6. Architecture Patterns

The "Pre-Signed URL" Pattern

Don't route file uploads through your backend server (Client -> EC2 -> S3). It wastes EC2 CPU/Bandwidth. Do upload direct to S3.

Flow: 1. Client: "I want to upload cat.jpg". 2. Backend: Checks permission. Generates a Pre-Signed URL (a temporary token allowing write access to specifically cat.jpg for 5 mins). 3. Client: PUTs file directly to S3 using that URL. 4. Backend: Triggered via EventBridge to know upload is done.

The "CDN Origin" Pattern

  • S3 is fast, but CloudFront (CDN) is faster.
  • Always put CloudFront in front of S3 for public assets to cache content at the Edge and reduce S3 request costs.

7. IAM & Security Model

The "Block Public Access" Switch: - Turn this ON at the account level. - Never make a bucket public unless it's a static website. - Use OAI (Origin Access Identity) or OAC to let CloudFront read the bucket while executing Block Public Access for everyone else.

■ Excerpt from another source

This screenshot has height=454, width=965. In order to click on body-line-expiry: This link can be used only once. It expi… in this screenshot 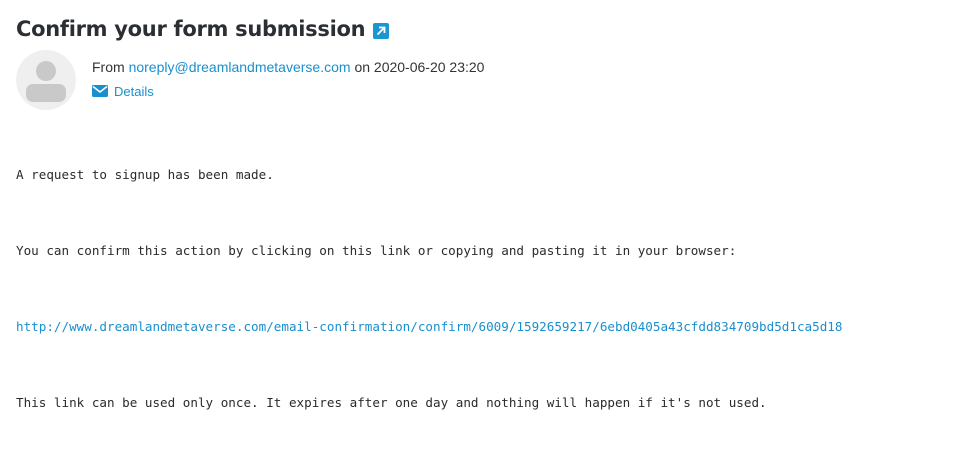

Encryption: - SSE-S3: AWS manages keys (Default). - SSE-KMS: You manage keys (Granular control over who can decrypt).

8. Cost Model (Very Important)

  • Storage: Cheap ($0.023/GB).
  • Requests: Expensive ($0.005 per 1,000 PUT requests).
    • Trap: A logging app writing 1KB files every millisecond will bankrupt you on Request fees, not Storage fees.
  • Data Transfer: Free In. Expensive Out (unless going to CloudFront).
  • Lifecycle Transitions: Moving 1 million tiny files to Glacier costs money per transition. (Glacier has a 40KB minimum overhead).

Optimization: - Use Intelligent Tiering: It automatically moves files to infrequent access tiers when you stop touching them.

9. Common Mistakes & Anti-Patterns

  • Public Buckets: Leaking customer data because "I couldn't get the permissions to work".
  • ListBucket Abuse: Running ls on a bucket with 100 million objects. It's slow and expensive. S3 is not a database.
  • Filesystem Usage: Mounting S3 as a filesystem (FUSE/s3fs) on Linux. It performs terribly because S3 is not POSIX compliant (no append, no file locking).

10. When NOT to Use This Service

  • Block Storage: If you need a hard drive for your EC2 (e.g., to install Oracle DB). Use EBS.
  • Shared File System: If you need 50 servers to edit the same Word doc simultaneously. Use EFS (Elastic File System).
  • Queryable DB: S3 Select exists, but it's not a database. Don't use S3 for transactional data.

11. Interview-Level Summary

  • Consistency: Strong consistency for new objects and overwrites.
  • Standard vs Intelligent Tiering: Intelligent Tiering moves data automatically based on access patterns.
  • Encryption: Server-Side (SSE-S3, SSE-KMS, SSE-C) vs Client-Side.
  • Versioning: Protects against accidental deletion/overwrites. (MFA Delete adds extra layer).
  • Cross-Region Replication (CRR): For disaster recovery or local latency.